*** Opening Source material ***
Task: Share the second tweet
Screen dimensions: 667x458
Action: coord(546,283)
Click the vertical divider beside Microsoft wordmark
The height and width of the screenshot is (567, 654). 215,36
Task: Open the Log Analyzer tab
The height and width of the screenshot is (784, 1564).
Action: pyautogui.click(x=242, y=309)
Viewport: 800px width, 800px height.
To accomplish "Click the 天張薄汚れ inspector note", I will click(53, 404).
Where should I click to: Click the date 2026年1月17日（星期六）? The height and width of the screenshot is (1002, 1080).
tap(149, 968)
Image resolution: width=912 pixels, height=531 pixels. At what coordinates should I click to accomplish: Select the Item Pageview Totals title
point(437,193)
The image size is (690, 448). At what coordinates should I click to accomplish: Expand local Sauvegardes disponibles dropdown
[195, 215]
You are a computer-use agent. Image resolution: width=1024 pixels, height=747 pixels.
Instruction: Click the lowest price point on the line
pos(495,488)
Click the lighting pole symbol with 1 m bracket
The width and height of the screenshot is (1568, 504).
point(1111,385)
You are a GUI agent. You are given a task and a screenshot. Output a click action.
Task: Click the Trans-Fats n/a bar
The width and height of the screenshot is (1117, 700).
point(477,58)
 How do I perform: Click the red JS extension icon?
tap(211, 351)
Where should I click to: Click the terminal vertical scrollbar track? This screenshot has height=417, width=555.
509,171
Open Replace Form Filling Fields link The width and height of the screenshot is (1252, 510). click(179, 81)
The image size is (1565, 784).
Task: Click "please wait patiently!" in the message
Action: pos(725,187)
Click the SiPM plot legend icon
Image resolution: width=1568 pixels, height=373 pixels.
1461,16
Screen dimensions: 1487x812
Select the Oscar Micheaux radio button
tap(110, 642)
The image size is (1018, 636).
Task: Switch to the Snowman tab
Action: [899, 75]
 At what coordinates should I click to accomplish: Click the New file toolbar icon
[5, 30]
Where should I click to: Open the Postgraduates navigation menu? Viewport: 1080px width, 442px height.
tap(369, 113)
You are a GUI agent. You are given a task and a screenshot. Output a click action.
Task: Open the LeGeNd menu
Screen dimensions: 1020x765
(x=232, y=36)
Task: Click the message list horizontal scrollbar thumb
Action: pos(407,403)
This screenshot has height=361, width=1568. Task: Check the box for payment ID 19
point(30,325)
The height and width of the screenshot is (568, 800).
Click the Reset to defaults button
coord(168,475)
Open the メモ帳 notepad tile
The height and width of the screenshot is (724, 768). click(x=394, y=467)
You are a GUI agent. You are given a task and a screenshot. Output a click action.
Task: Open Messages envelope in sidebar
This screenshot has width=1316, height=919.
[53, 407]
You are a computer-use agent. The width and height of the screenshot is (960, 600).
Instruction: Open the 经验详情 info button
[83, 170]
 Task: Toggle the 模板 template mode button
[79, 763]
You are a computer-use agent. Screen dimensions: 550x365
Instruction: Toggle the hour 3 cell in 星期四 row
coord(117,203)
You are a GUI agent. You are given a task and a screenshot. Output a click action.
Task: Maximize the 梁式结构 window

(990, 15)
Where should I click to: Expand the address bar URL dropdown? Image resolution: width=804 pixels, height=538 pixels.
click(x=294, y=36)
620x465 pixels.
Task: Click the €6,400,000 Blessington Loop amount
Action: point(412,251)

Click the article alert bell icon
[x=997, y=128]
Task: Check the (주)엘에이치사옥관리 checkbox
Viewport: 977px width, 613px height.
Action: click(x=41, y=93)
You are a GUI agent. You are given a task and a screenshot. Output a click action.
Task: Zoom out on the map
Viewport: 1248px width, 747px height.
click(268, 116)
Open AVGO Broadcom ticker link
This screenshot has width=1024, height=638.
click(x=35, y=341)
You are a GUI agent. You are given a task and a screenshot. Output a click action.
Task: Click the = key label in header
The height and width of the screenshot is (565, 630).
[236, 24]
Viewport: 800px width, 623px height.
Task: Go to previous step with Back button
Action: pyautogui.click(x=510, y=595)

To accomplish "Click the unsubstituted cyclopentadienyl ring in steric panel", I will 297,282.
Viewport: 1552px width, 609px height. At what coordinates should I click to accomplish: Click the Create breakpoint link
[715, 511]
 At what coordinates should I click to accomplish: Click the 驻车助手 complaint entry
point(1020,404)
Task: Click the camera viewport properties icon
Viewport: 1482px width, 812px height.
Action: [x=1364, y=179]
*** Closing Source material ***
# [Work item]
The response should be an exact copy of all the records above.

# [Task result]
Task: Share the second tweet
Screen dimensions: 667x458
Action: coord(546,283)
Click the vertical divider beside Microsoft wordmark
The height and width of the screenshot is (567, 654). 215,36
Task: Open the Log Analyzer tab
The height and width of the screenshot is (784, 1564).
Action: pyautogui.click(x=242, y=309)
Viewport: 800px width, 800px height.
To accomplish "Click the 天張薄汚れ inspector note", I will click(53, 404).
Where should I click to: Click the date 2026年1月17日（星期六）? The height and width of the screenshot is (1002, 1080).
tap(149, 968)
Image resolution: width=912 pixels, height=531 pixels. At what coordinates should I click to accomplish: Select the Item Pageview Totals title
point(437,193)
The image size is (690, 448). At what coordinates should I click to accomplish: Expand local Sauvegardes disponibles dropdown
[195, 215]
You are a computer-use agent. Image resolution: width=1024 pixels, height=747 pixels.
Instruction: Click the lowest price point on the line
pos(495,488)
Click the lighting pole symbol with 1 m bracket
The width and height of the screenshot is (1568, 504).
point(1111,385)
You are a GUI agent. You are given a task and a screenshot. Output a click action.
Task: Click the Trans-Fats n/a bar
The width and height of the screenshot is (1117, 700).
point(477,58)
 How do I perform: Click the red JS extension icon?
tap(211, 351)
Where should I click to: Click the terminal vertical scrollbar track? This screenshot has height=417, width=555.
509,171
Open Replace Form Filling Fields link The width and height of the screenshot is (1252, 510). click(179, 81)
The image size is (1565, 784).
Task: Click "please wait patiently!" in the message
Action: pos(725,187)
Click the SiPM plot legend icon
Image resolution: width=1568 pixels, height=373 pixels.
1461,16
Screen dimensions: 1487x812
Select the Oscar Micheaux radio button
tap(110, 642)
The image size is (1018, 636).
Task: Switch to the Snowman tab
Action: [899, 75]
 At what coordinates should I click to accomplish: Click the New file toolbar icon
[5, 30]
Where should I click to: Open the Postgraduates navigation menu? Viewport: 1080px width, 442px height.
tap(369, 113)
You are a GUI agent. You are given a task and a screenshot. Output a click action.
Task: Open the LeGeNd menu
Screen dimensions: 1020x765
(x=232, y=36)
Task: Click the message list horizontal scrollbar thumb
Action: pos(407,403)
This screenshot has height=361, width=1568. Task: Check the box for payment ID 19
point(30,325)
The height and width of the screenshot is (568, 800).
Click the Reset to defaults button
coord(168,475)
Open the メモ帳 notepad tile
The height and width of the screenshot is (724, 768). click(x=394, y=467)
You are a GUI agent. You are given a task and a screenshot. Output a click action.
Task: Open Messages envelope in sidebar
This screenshot has width=1316, height=919.
[53, 407]
You are a computer-use agent. The width and height of the screenshot is (960, 600).
Instruction: Open the 经验详情 info button
[83, 170]
 Task: Toggle the 模板 template mode button
[79, 763]
You are a computer-use agent. Screen dimensions: 550x365
Instruction: Toggle the hour 3 cell in 星期四 row
coord(117,203)
You are a GUI agent. You are given a task and a screenshot. Output a click action.
Task: Maximize the 梁式结构 window

(990, 15)
Where should I click to: Expand the address bar URL dropdown? Image resolution: width=804 pixels, height=538 pixels.
click(x=294, y=36)
620x465 pixels.
Task: Click the €6,400,000 Blessington Loop amount
Action: point(412,251)

Click the article alert bell icon
[x=997, y=128]
Task: Check the (주)엘에이치사옥관리 checkbox
Viewport: 977px width, 613px height.
Action: click(x=41, y=93)
You are a GUI agent. You are given a task and a screenshot. Output a click action.
Task: Zoom out on the map
Viewport: 1248px width, 747px height.
click(268, 116)
Open AVGO Broadcom ticker link
This screenshot has width=1024, height=638.
click(x=35, y=341)
You are a GUI agent. You are given a task and a screenshot. Output a click action.
Task: Click the = key label in header
The height and width of the screenshot is (565, 630).
[236, 24]
Viewport: 800px width, 623px height.
Task: Go to previous step with Back button
Action: pyautogui.click(x=510, y=595)

To accomplish "Click the unsubstituted cyclopentadienyl ring in steric panel", I will 297,282.
Viewport: 1552px width, 609px height. At what coordinates should I click to accomplish: Click the Create breakpoint link
[715, 511]
 At what coordinates should I click to accomplish: Click the 驻车助手 complaint entry
point(1020,404)
Task: Click the camera viewport properties icon
Viewport: 1482px width, 812px height.
Action: [x=1364, y=179]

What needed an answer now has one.